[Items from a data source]

......

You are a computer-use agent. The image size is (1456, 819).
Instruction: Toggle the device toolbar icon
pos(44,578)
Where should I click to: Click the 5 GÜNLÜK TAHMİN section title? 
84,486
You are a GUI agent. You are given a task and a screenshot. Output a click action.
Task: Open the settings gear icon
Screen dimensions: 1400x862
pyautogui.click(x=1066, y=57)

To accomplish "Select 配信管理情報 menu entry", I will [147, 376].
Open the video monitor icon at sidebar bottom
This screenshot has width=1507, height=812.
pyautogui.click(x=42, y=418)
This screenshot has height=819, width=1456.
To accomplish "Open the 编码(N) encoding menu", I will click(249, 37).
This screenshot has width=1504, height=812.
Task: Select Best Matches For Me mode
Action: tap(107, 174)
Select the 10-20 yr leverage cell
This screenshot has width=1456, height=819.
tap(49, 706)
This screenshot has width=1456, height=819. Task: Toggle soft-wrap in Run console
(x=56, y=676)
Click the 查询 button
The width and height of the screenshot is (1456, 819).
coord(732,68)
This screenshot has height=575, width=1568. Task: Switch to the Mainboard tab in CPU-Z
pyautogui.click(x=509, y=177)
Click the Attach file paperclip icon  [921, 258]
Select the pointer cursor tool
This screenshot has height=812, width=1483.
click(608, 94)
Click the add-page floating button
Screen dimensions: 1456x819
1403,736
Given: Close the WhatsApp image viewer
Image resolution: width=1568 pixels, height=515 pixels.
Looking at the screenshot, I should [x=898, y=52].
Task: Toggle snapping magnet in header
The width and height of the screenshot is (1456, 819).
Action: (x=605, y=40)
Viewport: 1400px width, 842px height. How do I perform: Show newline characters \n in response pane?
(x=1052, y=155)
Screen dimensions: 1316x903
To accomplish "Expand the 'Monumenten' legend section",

......

AIM OF THE EXERCISE: In the data above, each line holding "agent" is to be found and copied.

TASK SOLUTION:
You are a computer-use agent. The image size is (1456, 819).
You are a GUI agent. You are given a task and a screenshot. Output a click action.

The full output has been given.